(Given information)
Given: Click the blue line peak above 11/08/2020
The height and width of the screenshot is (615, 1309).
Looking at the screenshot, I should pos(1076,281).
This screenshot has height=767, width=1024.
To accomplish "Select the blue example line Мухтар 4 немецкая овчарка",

...

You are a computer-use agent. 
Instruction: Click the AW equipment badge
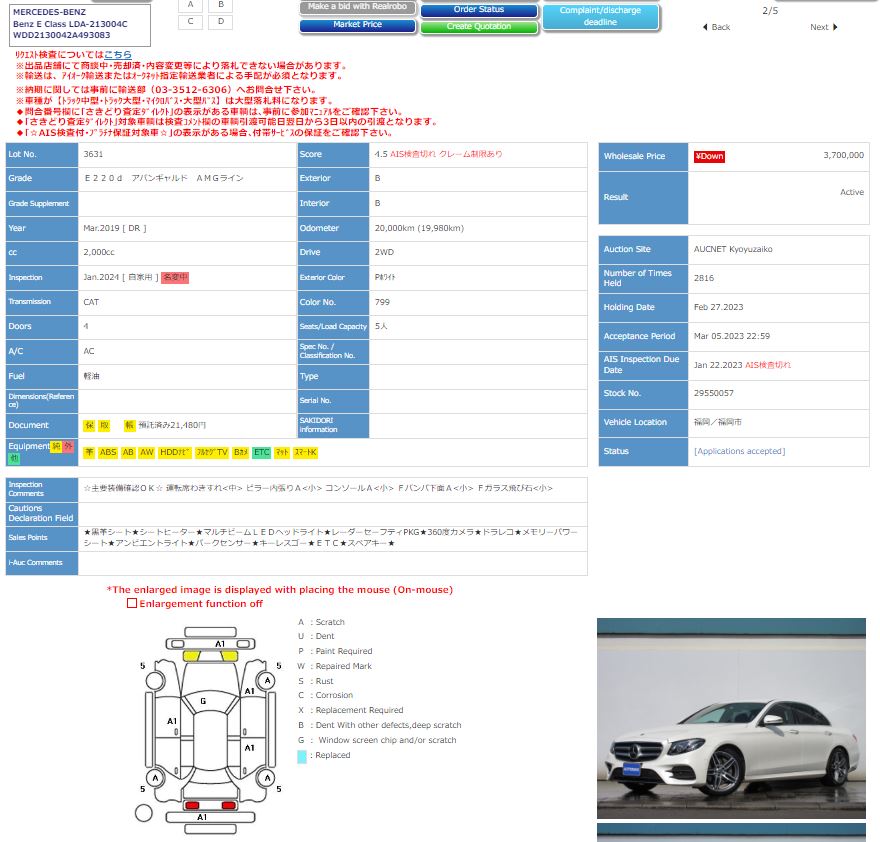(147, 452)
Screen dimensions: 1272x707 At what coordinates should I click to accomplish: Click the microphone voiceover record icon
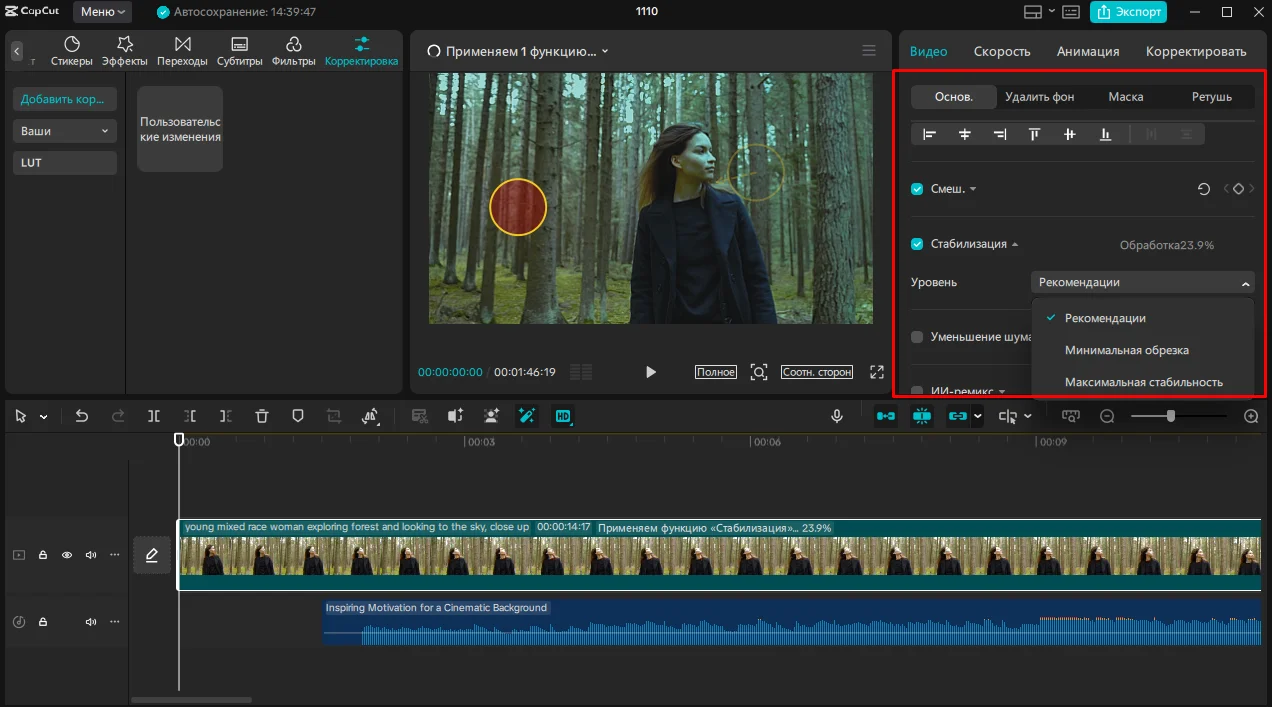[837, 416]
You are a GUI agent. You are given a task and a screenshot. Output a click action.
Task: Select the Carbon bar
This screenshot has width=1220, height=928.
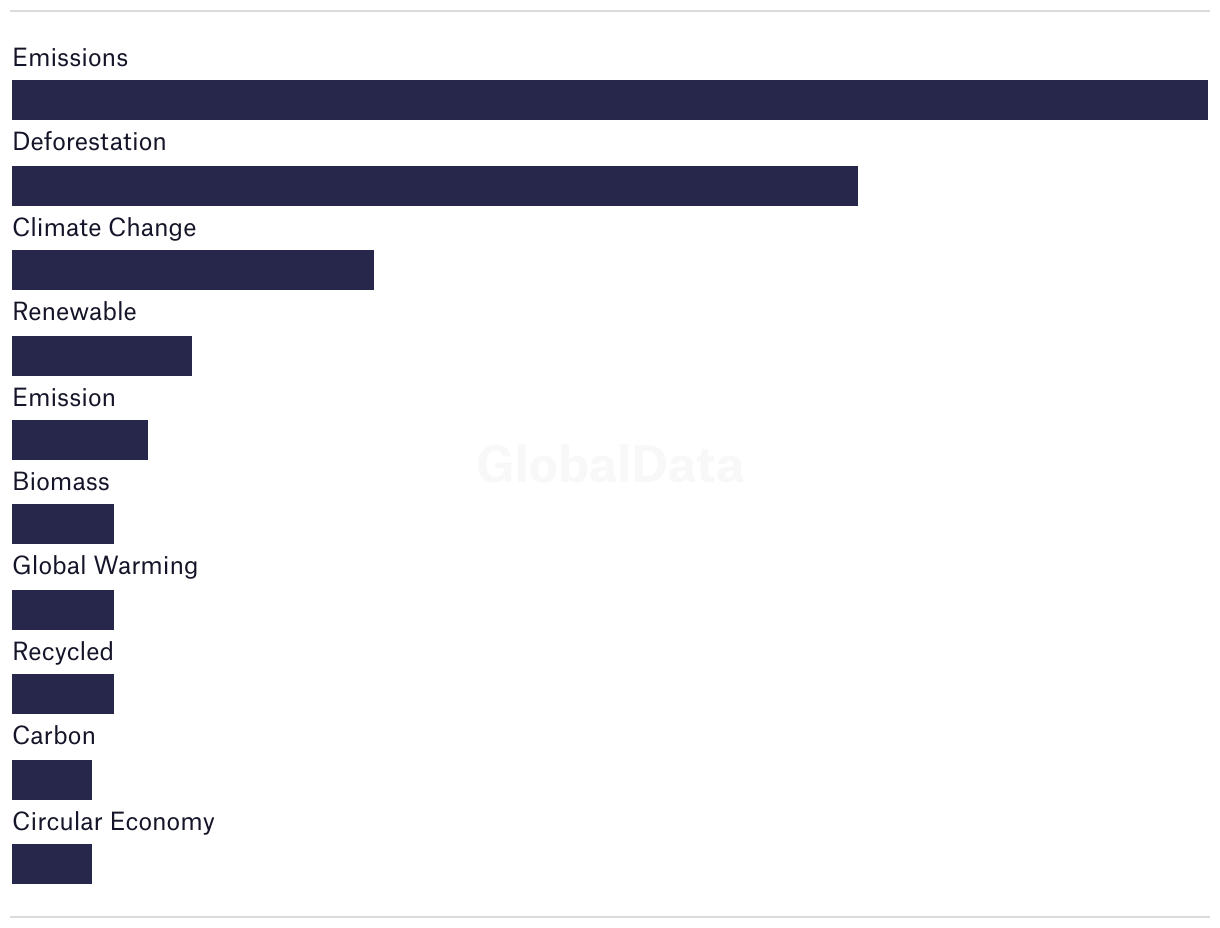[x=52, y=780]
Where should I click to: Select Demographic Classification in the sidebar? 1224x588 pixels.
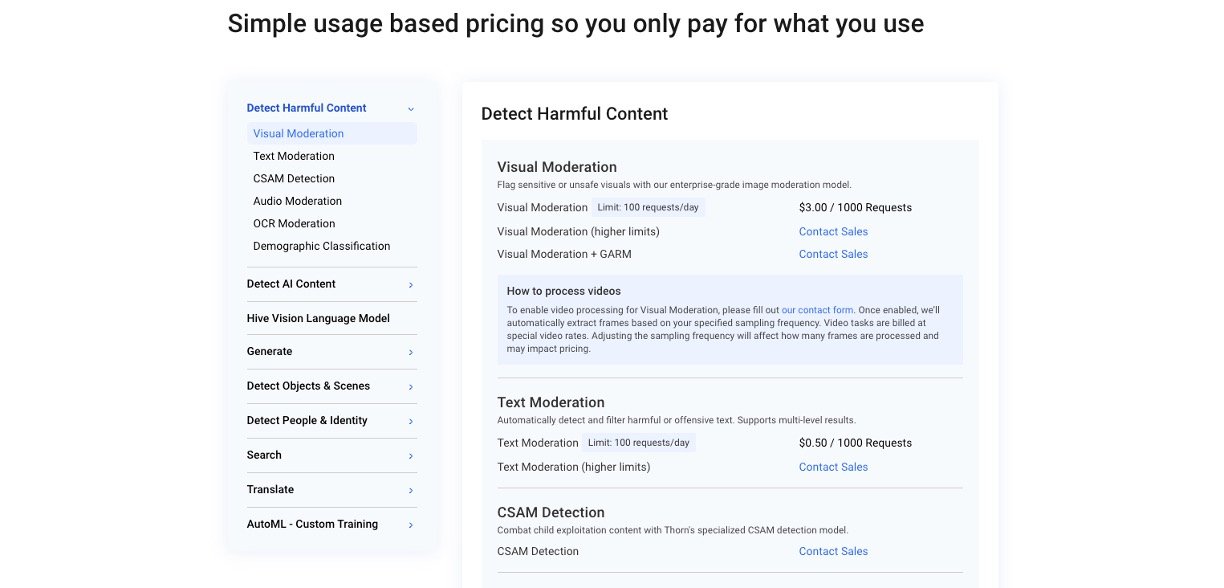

---

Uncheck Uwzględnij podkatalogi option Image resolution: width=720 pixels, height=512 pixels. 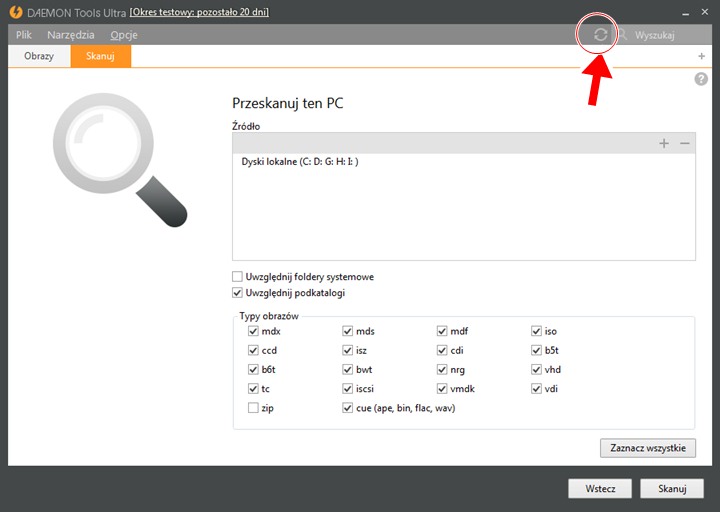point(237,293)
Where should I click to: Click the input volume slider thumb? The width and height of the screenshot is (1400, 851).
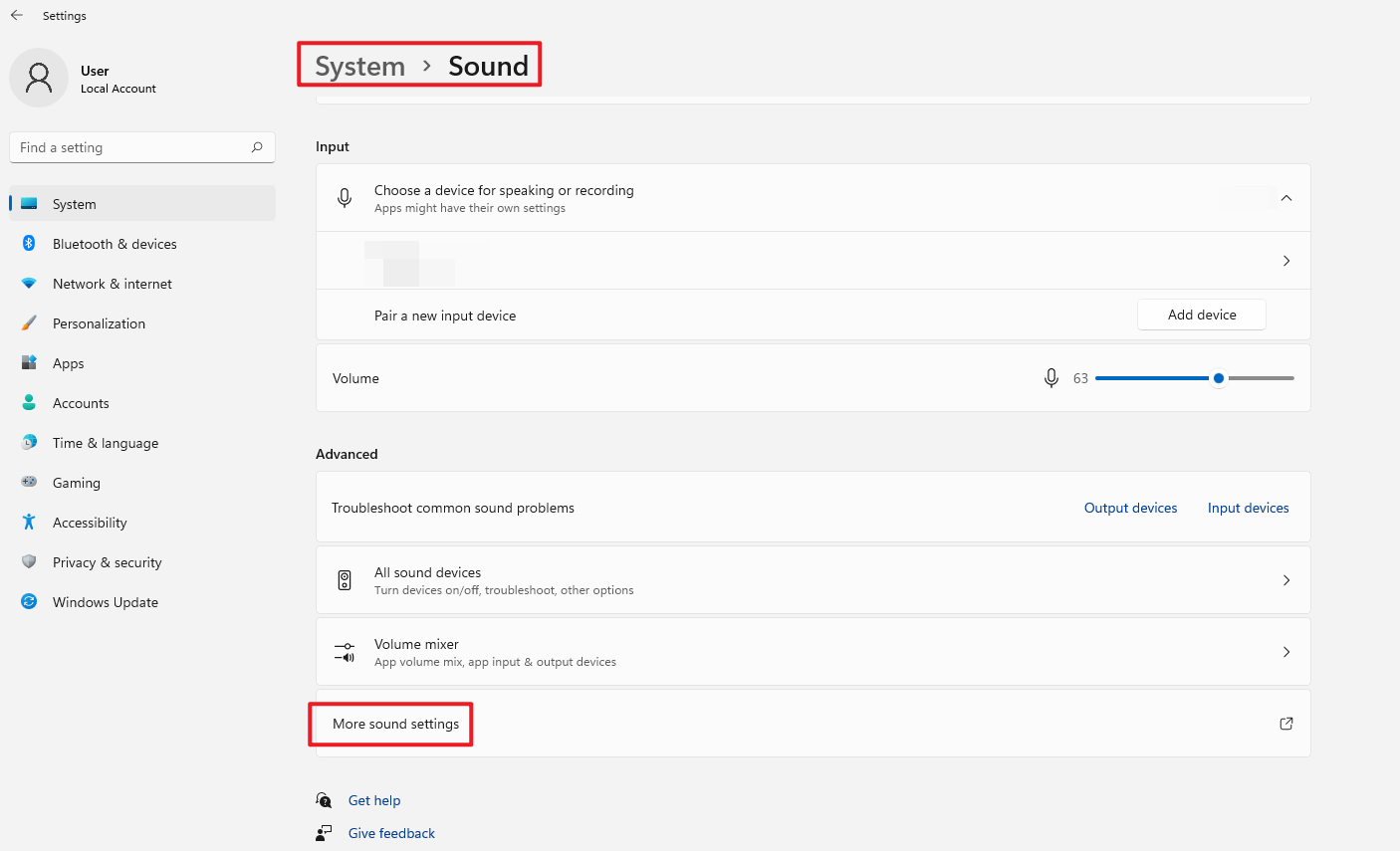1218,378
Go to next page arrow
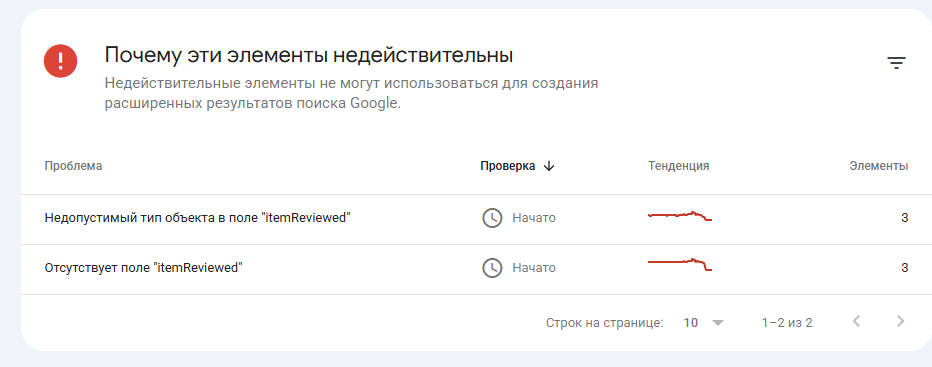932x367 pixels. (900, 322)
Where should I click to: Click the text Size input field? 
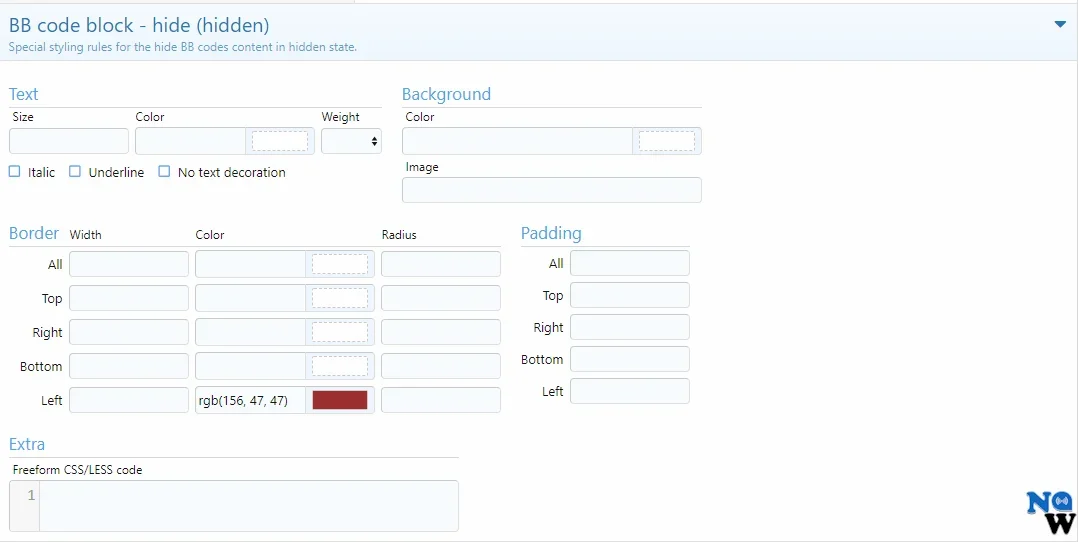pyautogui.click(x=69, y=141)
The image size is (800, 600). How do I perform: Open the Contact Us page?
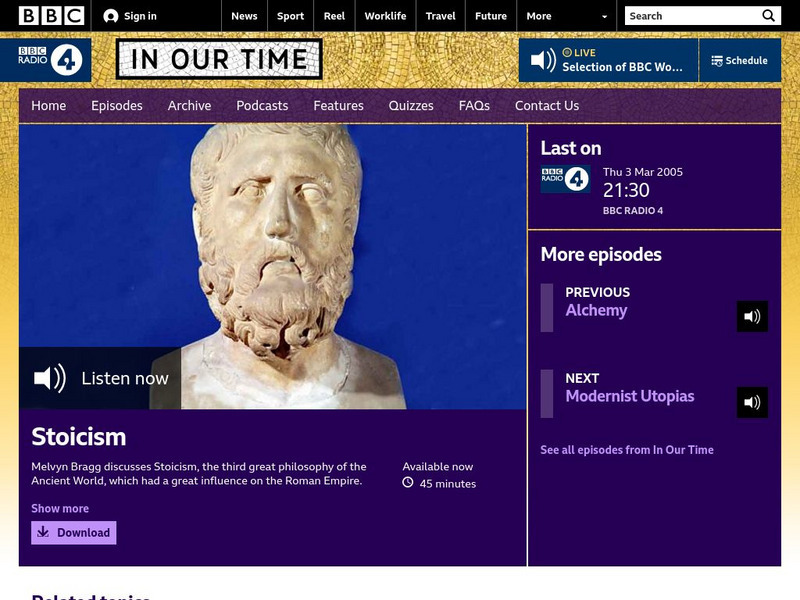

(What you have to do)
Transcribe, word for word, the lines of the listing above from the one that contains "Go to next page arrow" through the one that contains "The image size", keeping both ends and dropping the pictures.

(Result of this exercise)
Go to next page arrow
932x367 pixels. (900, 322)
Where should I click to: Click the text Size input field? 
pyautogui.click(x=69, y=141)
The image size is (800, 600). How do I perform: Open the Contact Us page?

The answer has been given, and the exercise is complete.